Enhanced Restart Flow After New Voice Installation Fixed issues causing delayed or incorrect restarts when adding new voices. The system now restarts cleanly and reliably after each addition.
Smarter Auto-Language Switching Improved detection and switching logic for multilingual content, resulting in smoother transitions and fewer misclassifications.
Rehnuma Manager UI Upgrade
Polished interface for better usability and workflow.
Added support for registering other Piper-based English voices/models.
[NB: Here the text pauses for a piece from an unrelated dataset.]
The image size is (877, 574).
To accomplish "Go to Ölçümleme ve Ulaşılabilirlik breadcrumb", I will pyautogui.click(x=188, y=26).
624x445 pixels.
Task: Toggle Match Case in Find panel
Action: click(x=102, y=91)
Significantly improved handling of single words and individual letters, making it more reliable for TTS training, dictionary work, and educational use-cases.
New Voice: Rehnuma Arfa (Female):
Added a natural-sounding female voice named Arfa to broaden the selection for users.
Miscellaneous
Various stability fixes, performance tuning, refactoring, and internal improvements.
Version 1.0.4
Release Date: 30 October, 2025
Enabled ONNX Runtime graph optimizations
Set GraphOptimizationLevel to Level3 and enabled memory pattern reuse for inference sessions
Impact: 15–45% faster model inference; fewer allocations during repeated calls
Added phonemization result caching
Thread-safe cache keyed by voice and processed text (includes Arabic diacritized text)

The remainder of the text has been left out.